Immelt has been making acquisitions in aviation, including a $4.3 billion deal for Avio SpA's aerospace business in 2012, and oil and gas to help return GE to an industrial focus after finance arm GE Capital put the parent company at risk when credit dried up during the 2008-09 financial crisis.
In March, GE filed for an initial public offering for its North American consumer-lending unit, now called Synchrony Financial, as a first step toward exiting the business through a split-off transaction next year.
Buying Alstom's energy operations "is consistent with them moving toward their industrial core and trying to reduce the role of finance in the business," said Peter Jankovskis, co- chief investment officer for Lisle, Illinois-based OakBrook Investments, whose $3.2 billion under management included 1.28 million GE shares as of March 31. "From that standpoint it is a positive move."

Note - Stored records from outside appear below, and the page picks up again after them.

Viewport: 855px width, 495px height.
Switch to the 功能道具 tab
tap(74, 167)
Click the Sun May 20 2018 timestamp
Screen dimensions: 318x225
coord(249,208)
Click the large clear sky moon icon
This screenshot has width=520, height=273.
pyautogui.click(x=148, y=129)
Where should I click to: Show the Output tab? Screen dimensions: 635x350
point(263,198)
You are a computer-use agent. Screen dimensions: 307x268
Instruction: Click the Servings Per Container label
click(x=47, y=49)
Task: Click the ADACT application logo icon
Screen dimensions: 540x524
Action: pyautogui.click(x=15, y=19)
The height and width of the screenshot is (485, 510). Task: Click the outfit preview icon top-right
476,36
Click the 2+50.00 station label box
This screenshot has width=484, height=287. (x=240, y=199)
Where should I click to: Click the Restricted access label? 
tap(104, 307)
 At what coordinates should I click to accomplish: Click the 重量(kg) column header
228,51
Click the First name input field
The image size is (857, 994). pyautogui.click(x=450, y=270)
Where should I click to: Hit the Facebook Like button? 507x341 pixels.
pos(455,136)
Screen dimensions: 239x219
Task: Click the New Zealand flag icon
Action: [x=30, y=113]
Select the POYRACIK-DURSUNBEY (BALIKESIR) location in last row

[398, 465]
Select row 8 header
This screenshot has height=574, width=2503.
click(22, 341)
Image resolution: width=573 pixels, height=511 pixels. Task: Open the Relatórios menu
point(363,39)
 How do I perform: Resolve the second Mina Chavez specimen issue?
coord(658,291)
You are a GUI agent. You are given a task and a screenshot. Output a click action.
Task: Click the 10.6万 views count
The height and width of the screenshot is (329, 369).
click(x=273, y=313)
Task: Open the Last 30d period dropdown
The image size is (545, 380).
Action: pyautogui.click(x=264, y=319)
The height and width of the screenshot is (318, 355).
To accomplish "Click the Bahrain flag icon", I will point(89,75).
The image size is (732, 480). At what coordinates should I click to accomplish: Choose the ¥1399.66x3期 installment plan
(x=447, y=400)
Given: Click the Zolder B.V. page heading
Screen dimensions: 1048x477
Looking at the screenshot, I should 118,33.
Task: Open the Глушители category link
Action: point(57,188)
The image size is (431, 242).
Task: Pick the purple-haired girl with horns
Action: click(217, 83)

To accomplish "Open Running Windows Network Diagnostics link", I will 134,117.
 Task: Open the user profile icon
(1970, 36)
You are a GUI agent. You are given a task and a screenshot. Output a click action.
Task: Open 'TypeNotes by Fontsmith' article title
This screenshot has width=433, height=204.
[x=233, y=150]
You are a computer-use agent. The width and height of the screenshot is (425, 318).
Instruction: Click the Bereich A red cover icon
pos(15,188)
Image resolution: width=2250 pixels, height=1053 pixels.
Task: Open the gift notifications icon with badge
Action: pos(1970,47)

GE shares have struggled during Immelt's tenure, which began four days before the Sept. 11 terrorist attacks in 2001. GE slid 32 percent on Immelt's watch through June 20 while the Standard & Poor's 500 Index gained 81 percent.
Immelt's on-the-ground role in France isn't over. Kron said he and GE's CEO will visit an Alstom plant Tuesday in Belfort. The Alstom factory makes steam turbines, including those used in nuclear generating stations, while GE builds gas turbines in the eastern city in a nearby facility acquired from the French company in 1999.
The event will be a town-hall style forum for workers to ask questions, a person familiar with the matter said. GE shot video in Belfort to build French public support as the deal came together, the person said. The event has been planned for several weeks as a celebration on the assumption that GE would seal the purchase, the person said.
"It's their biggest acquisition," Mark Luschini, chief investment strategist for Janney Montgomery Scott, which manages about $65 billion, said in an interview before the final approval was announced. "They're obviously committing a lot of their reputation and capital on seeing this through."